The Velvet Underground - The Velvet Underground (1969) [Critique Rock]
Ça fait quelque temps que je n'ai pas fait de nouvelles chroniques de disque. Je vous avais promis une critique de The Secret Migration, nouvel album de Mercury Rev sorti dans les bacs la semaine dernière mais elle n'avance pas. En attendant, je vais vous parler d'un album que vous devez absolument connaitre si vous êtes un tant soit peu amateur de rock.
En effet, aujourd'hui nous allons parler du troisième album d'un groupe phare (même si très peu reconnu à l'époque) de la fin des sixties : The Velvet Undeground.

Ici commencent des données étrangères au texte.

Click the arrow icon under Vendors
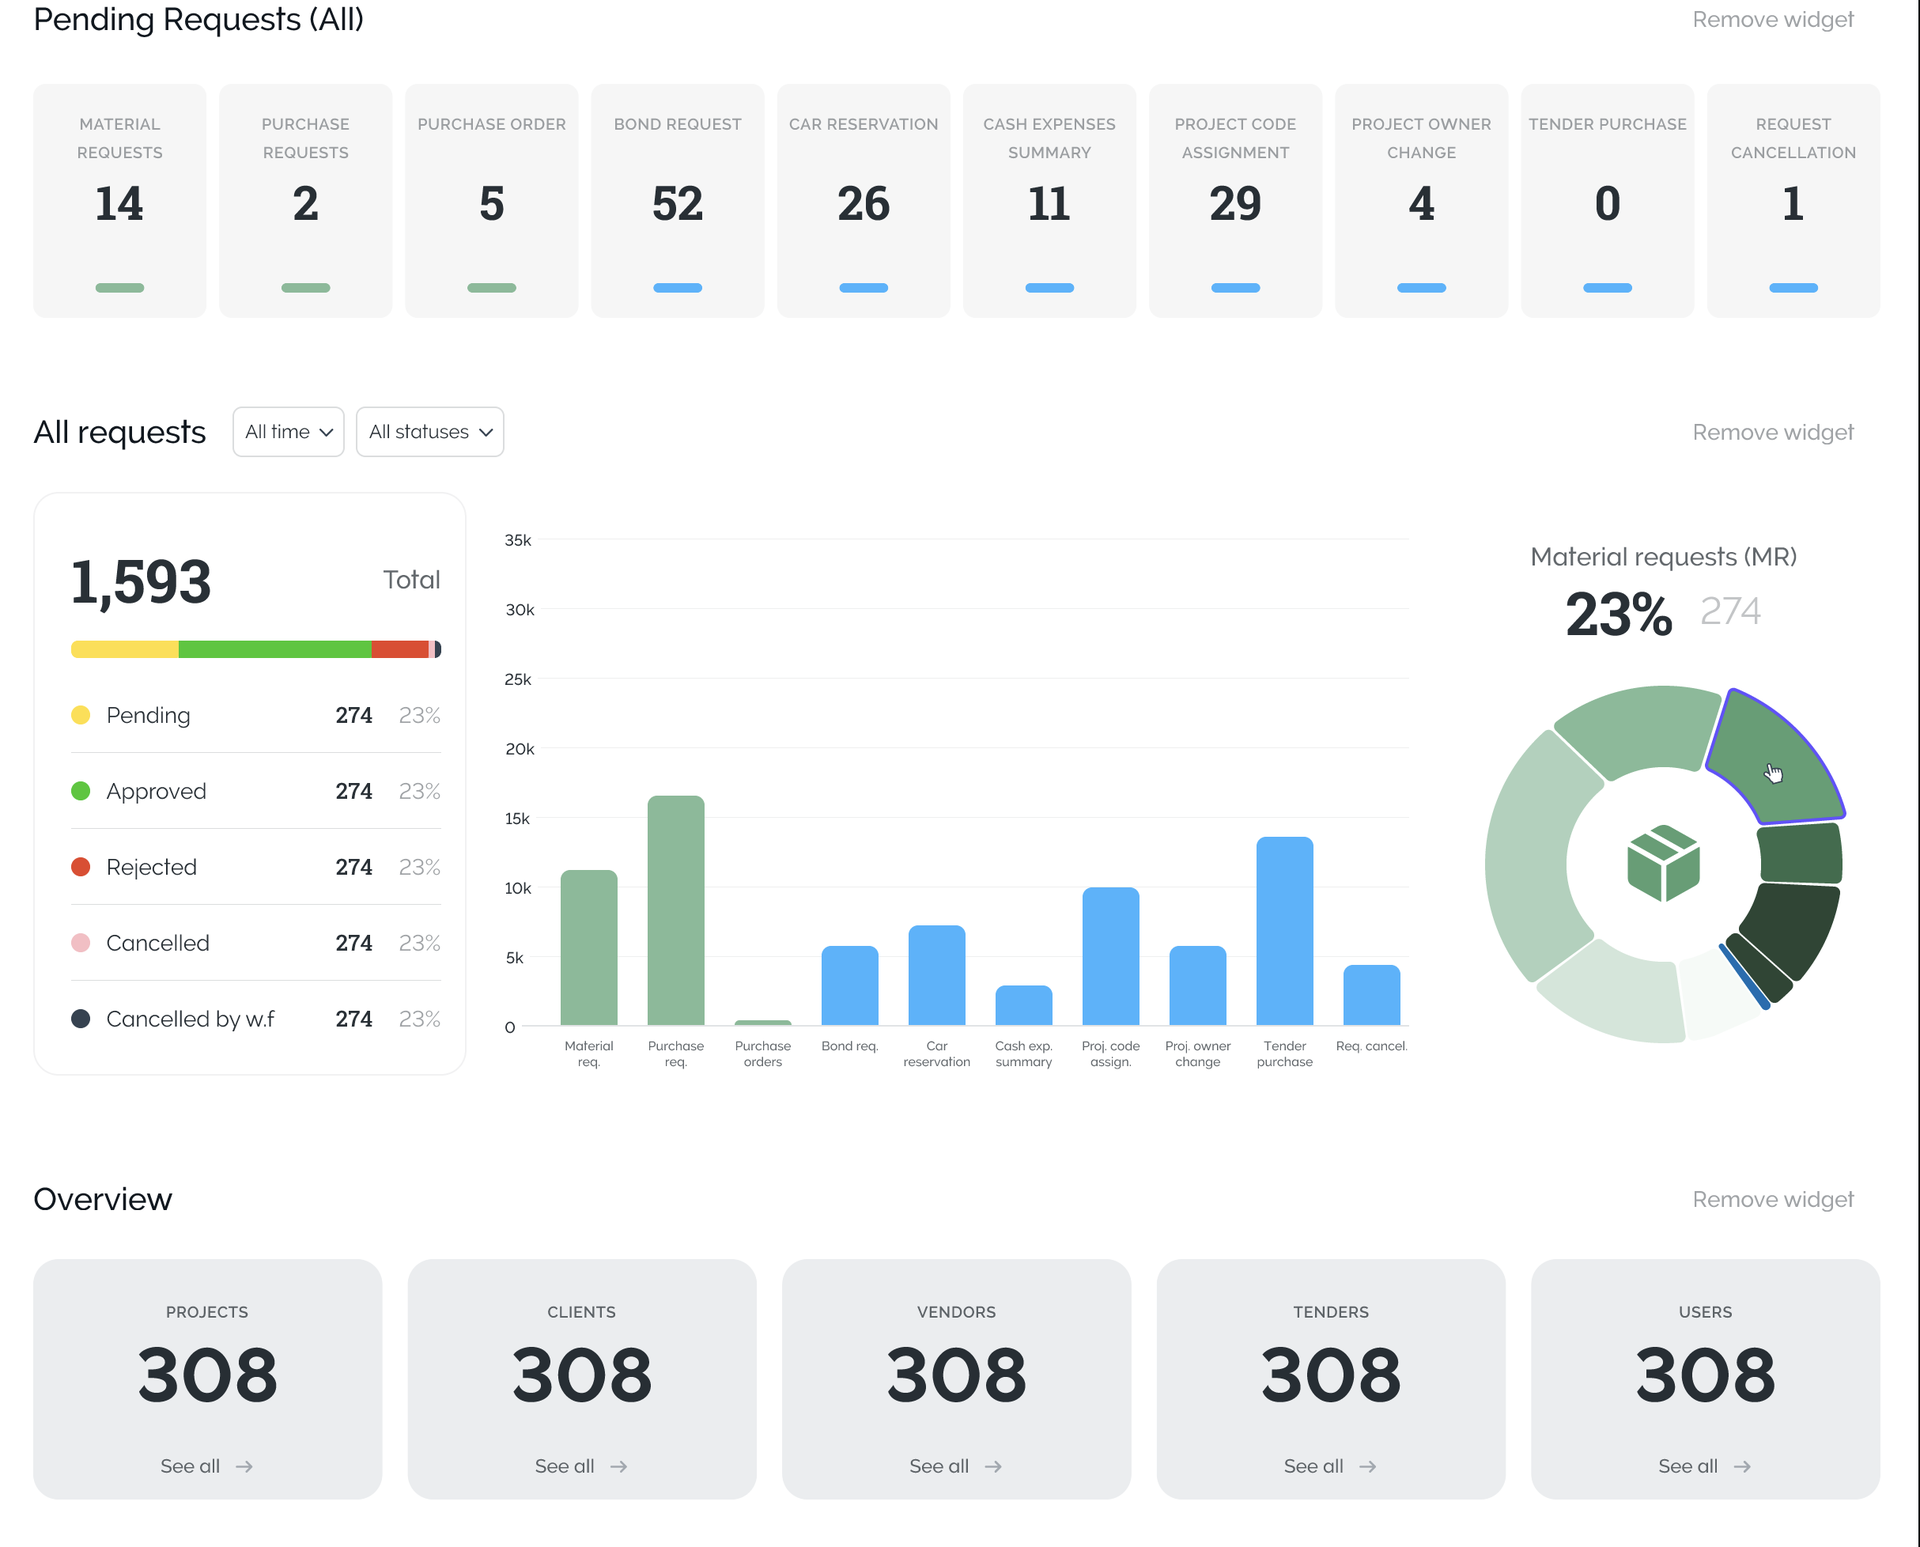click(993, 1466)
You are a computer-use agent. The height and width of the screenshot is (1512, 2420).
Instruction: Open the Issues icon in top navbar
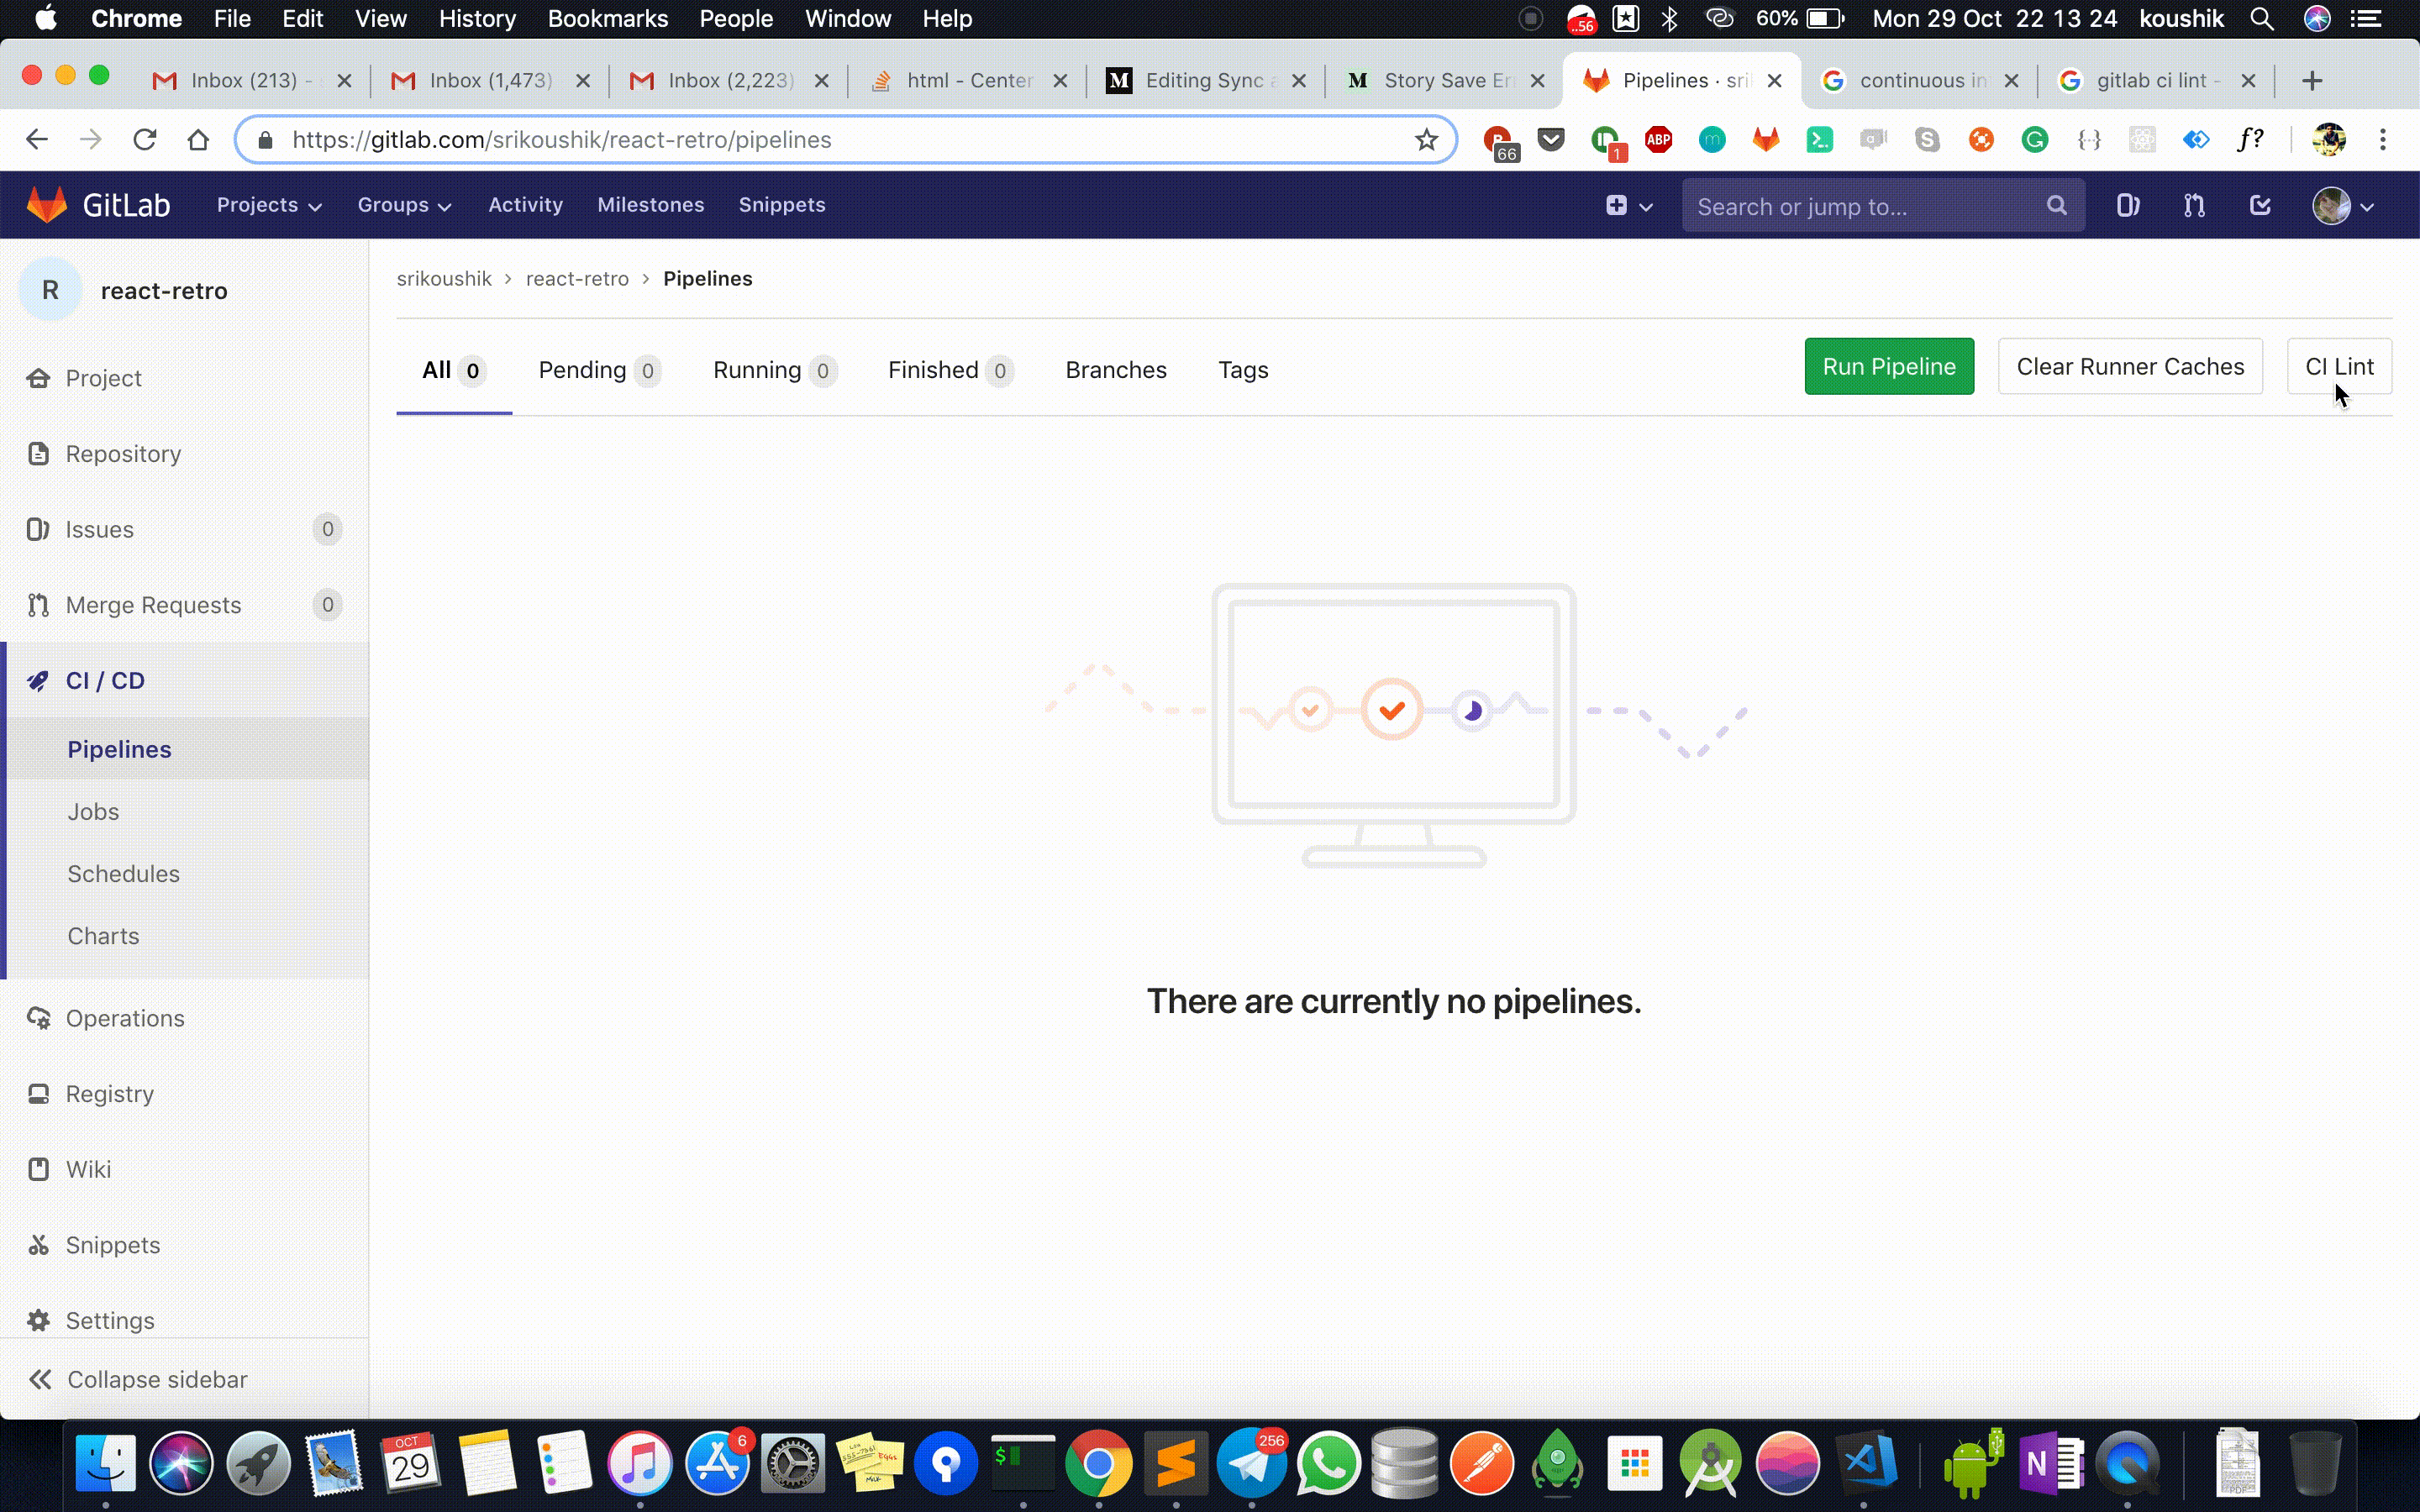[2127, 206]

En cette année 1969, The Velvet Underground à déjà sorti deux albums : un premier album, The Velvet Underground and Nico (1967) classé par de nombreux amateurs (dont moi) parmi les incontournables du rock, suivi la même année d'un deuxième, White Light/White Heat (1967), réalisé après le départ de Nico. Ce troisième album, répondant au simple nom de The Velvet Underground, est jugé par beaucoup comme étant le plus abordable du groupe et est quelque part un peu l'antithèse répondant à White Light/White Heat (beaucoup plus expérimental). La grande différence entre cet album et les deux précédents réside dans le départ de John Cale et la prise de pouvoir totale de Lou Reed. Le groupe, jusqu'à alors axé de façon équilibré sur ses deux grands rivaux géniaux est devenu la machine d'un seul homme et ça se ressent dans l'écoute de l'album. Lou Reed nous propose ici des chansons belles, des chansons mélodiquement simples, de jolies balades qui nous hypnotisent et nous font rêver. Cet album est vraiment rempli de chansons douces comme la tristissime Candy Says, la sublimissime Jesus, la surprenante After Hours, interprétée par une Maureen Tucker qui aurait dû chanter plus souvent :p, et bien entendu un Pale Blue Eyes mythique, qui est pour moi la plus jolie chanson jamais écrite par Lou Reed avec Perfect Day. Il y a également des chansons plus rocks bien sûr : What Goes On, Some Kinda Love, Beginning to see the Light construites de façon assez classique mais aussi I'm set free ou That's the story of my live, qui sont loin des expérimentations commencées dans The Velvet Underground and Nico et poussées (jusqu'à leur paroxysme ?) dans White Light/White Heat. La seule chanson dérogeant à cette règle (et oui, il en fallait bien au moins une) est la surréaliste The Murder Mystery, dans laquelle Lou Reed, prouve, si besoin en était que le côté expérimental et au combien caractéristique du Velvet Underground n'était pas le simple fait de John Cale.
The Velvet Underground - The Velvet Underground (1969)

1. Candy Says
2. What Goes On
3. Some Kinda Love
4. Pale Blue Eyes
5. Jesus
6. Beginning To See The Light
7. I'm Set Free
8. That's The Story Of My Life
9. The Murder Mystery
10. After Hours
En résumé, un très bon album, qui pourra tout autant plaire aux amateurs de pop tranquille qu'aux amateurs de rock un peu plus "dur" ou expérimental (mais qui le trouveront peut être un peu mou cependant). Le plus abordable des albums du Velvet Underground, donc, avec des chansons qui pourraient très bien passer sur des Radio FM pour grand public. Ce n'est pas mon album préféré du Velvet Underground (je préfère quand même l'album à la banane ^^) mais c'est un album que j'aime vraiment beaucoup. Ah oui... il y a de très jolis textes dans cet album. Je ne l'avais pas précisé car les textes sont de Lou Reed, donc qui dit Lou Reed dit bons textes normalement, mais je précise quand même pour les gens ne connaissant pas Lou Reed :)
[Édition du 13/03/06 : Je viens de publier la discographie du Velvet Underground, ce qui permettra aux intéressés d'en connaître davantage sur le groupe new-yorkais.]